Immunocytochemistry staining was used to analyze the localization and staining patterns of cell surface carbohydrate expression and SSEA-1 on routinely maintained adherent cultures of mouse ES cells. Mouse ES cells were fixed in 4% paraformaldehyde in PBS for 30 minutes and then washed 3 times with PBS. After blocking in 1% BSA for 1 hour, cells were double stained with one of the 11 biotinylated lectins, 3 carbohydrate antibodies and SSEA-1 Ab for 1 hour, followed by washing with PBS thrice. Cells were stained with secondary antibodies for 1 hour and then washed 3 times with PBS. After drying, cells were mounted with Hard SetTM fluorescence mounting medium (Vector Laboratories, Inc. Burligame, CA, USA) including DAPI to detect cell nuclei. Controls of unstained cells were obtained by incubation with secondary antibodies alone. All slides were visualized using a LSM510 laser microscope. Individual color channels were captured separately and merged using the LSM510 software.

Statistical analysis

All data were expressed as mean ± S.E.M. Statistical evaluations were achieved by one-way analysis of variance and Student’s t-test. Differences were considered to be significant when p < 0.05.

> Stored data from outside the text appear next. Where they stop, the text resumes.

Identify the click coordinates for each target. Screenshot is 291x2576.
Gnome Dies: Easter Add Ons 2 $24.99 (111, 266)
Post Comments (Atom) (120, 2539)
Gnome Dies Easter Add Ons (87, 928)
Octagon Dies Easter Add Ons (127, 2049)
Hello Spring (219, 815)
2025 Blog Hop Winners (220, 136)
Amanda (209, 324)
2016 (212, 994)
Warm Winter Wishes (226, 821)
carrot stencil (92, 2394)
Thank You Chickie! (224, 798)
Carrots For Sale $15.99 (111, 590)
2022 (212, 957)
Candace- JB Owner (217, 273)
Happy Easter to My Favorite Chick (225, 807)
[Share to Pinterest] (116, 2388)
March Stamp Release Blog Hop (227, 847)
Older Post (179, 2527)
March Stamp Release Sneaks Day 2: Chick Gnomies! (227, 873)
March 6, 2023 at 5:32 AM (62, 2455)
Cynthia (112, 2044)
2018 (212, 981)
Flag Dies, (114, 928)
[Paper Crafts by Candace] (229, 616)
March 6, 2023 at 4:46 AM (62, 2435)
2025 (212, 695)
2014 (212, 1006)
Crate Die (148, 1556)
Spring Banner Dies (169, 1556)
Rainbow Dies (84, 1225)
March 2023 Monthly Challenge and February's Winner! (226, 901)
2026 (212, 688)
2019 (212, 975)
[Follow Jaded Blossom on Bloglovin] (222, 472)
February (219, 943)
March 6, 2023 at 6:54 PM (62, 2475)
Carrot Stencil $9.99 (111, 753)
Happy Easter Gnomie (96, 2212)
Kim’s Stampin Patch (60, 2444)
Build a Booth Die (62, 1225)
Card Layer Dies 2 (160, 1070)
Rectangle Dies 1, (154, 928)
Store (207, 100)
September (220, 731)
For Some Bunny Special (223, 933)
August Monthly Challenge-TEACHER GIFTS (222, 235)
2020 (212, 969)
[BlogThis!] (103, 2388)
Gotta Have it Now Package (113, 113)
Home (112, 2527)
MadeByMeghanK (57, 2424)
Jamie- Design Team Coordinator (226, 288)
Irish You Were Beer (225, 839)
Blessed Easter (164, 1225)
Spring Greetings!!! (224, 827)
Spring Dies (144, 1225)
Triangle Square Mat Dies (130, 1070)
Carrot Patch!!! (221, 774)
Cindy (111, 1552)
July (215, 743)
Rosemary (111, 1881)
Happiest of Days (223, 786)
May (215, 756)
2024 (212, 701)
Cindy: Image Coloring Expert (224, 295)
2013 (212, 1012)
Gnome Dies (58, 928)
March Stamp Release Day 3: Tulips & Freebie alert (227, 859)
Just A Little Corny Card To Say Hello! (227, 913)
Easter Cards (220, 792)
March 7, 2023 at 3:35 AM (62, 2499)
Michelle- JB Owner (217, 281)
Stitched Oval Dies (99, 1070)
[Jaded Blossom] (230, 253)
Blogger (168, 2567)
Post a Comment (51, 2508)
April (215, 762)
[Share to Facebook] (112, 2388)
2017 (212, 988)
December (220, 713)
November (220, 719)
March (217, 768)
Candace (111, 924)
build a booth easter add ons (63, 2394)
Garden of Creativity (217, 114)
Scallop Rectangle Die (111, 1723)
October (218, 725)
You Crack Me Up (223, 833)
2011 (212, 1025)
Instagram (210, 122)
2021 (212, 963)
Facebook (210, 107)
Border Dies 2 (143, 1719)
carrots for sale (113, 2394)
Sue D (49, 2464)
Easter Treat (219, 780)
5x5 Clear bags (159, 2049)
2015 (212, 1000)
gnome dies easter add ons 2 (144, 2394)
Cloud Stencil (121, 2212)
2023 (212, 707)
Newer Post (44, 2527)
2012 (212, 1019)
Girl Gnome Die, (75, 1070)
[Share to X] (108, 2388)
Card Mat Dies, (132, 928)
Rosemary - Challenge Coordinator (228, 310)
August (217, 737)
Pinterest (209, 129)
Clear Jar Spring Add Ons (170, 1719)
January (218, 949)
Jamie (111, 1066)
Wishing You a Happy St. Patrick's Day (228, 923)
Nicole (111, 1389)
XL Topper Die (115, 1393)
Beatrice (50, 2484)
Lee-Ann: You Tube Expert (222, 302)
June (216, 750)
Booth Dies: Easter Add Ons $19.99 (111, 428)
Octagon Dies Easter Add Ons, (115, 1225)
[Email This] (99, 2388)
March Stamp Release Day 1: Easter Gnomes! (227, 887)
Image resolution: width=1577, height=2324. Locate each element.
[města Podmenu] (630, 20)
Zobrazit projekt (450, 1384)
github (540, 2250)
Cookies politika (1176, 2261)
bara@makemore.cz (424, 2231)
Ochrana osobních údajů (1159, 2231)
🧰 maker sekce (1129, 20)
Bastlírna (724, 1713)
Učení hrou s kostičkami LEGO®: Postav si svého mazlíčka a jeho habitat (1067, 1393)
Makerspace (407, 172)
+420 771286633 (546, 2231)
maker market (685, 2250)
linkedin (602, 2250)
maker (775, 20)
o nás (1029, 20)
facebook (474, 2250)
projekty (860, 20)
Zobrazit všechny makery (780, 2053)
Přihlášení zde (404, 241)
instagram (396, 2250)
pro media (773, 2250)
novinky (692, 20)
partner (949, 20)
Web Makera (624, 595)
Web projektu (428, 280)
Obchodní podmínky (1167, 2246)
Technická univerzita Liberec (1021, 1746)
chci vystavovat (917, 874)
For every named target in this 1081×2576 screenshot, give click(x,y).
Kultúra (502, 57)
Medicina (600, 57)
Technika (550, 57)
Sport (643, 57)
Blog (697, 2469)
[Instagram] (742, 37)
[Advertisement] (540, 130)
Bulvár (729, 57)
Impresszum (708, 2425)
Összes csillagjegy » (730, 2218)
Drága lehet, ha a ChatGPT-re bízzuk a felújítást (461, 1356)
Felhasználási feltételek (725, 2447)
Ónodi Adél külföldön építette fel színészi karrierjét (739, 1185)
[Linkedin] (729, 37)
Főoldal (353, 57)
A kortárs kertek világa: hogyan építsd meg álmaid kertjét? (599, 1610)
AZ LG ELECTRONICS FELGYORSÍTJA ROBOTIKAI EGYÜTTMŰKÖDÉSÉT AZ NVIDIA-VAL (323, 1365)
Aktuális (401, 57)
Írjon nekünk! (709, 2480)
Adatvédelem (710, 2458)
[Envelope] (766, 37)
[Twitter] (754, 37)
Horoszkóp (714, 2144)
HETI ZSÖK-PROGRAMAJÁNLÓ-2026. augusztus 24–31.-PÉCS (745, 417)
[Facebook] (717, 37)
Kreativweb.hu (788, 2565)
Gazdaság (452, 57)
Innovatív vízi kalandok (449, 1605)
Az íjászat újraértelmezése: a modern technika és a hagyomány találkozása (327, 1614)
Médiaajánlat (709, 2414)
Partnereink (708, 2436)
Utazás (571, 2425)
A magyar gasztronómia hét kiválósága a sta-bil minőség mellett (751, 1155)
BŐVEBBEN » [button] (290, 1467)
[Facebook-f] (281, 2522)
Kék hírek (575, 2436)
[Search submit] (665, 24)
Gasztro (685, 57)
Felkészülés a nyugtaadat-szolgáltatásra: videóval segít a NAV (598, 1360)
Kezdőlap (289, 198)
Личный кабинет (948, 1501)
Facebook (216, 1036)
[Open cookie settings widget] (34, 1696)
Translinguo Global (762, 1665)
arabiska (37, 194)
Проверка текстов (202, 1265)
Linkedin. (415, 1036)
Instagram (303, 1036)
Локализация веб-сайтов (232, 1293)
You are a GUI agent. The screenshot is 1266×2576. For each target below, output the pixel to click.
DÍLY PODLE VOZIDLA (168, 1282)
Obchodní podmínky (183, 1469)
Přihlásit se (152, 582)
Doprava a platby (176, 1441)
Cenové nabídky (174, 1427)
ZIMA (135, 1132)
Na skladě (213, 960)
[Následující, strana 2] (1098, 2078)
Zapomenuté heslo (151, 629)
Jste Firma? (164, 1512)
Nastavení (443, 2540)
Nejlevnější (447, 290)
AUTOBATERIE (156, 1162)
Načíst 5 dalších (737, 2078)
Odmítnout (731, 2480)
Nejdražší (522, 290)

Carbohydrate analysis using flow cytometry

To decrease non-specific binding, purified anti-mouse IgM was used to block mouse ES cells. After blocking, the non-specific binding was decreased from 14.36% to 3.61% (Figure S1). To obtain undifferentiated mouse ES cells, magnetic beads sorting method was used to enrich SSEA-1 positive mouse ES cells. After enrichment, about 99.95 ± 0.87% of mouse ES cells were SSEA-1 positive (Figure 1). To determine the presence and binding percentage of 14 chosen carbohydrate Abs and lectins on pluripotent mouse ES cell surfaces, both karyotypically normal mouse ES cell lines (ES-D3 and ESC57BL/ 6) were analyzed using flow cytometry with the panel of Abs and lectins together with the pluripotency marker, SSEA-1. A broad range of binding percentages was observed (Figure 2). The highest binding percentages were detected using PNA, DSL, JAC, GNL, PSA, AAL and LTL. The binding percentages for PNA, DSL, JAC and GNL were similar to that of SSEA-1, which showed over 99.9% of positive binding in enriched mouse ES cells. Figure 3B and 3C show the shifted histogram plots of GNL and DSL, as representatives of these high percentage binding Abs and lectins. The flurorescence intensity of DSL binding was higher than GNL binding. The binding percentages of PSA, AAL and LTL ranged from 95-99% of enriched mouse ES cells. Two lectins, MAA and UEAI, binding percentage were very low. Analysis of MAA and UEAI histograms showed a little peak shifts using these lectins (Figure 3E and 3F).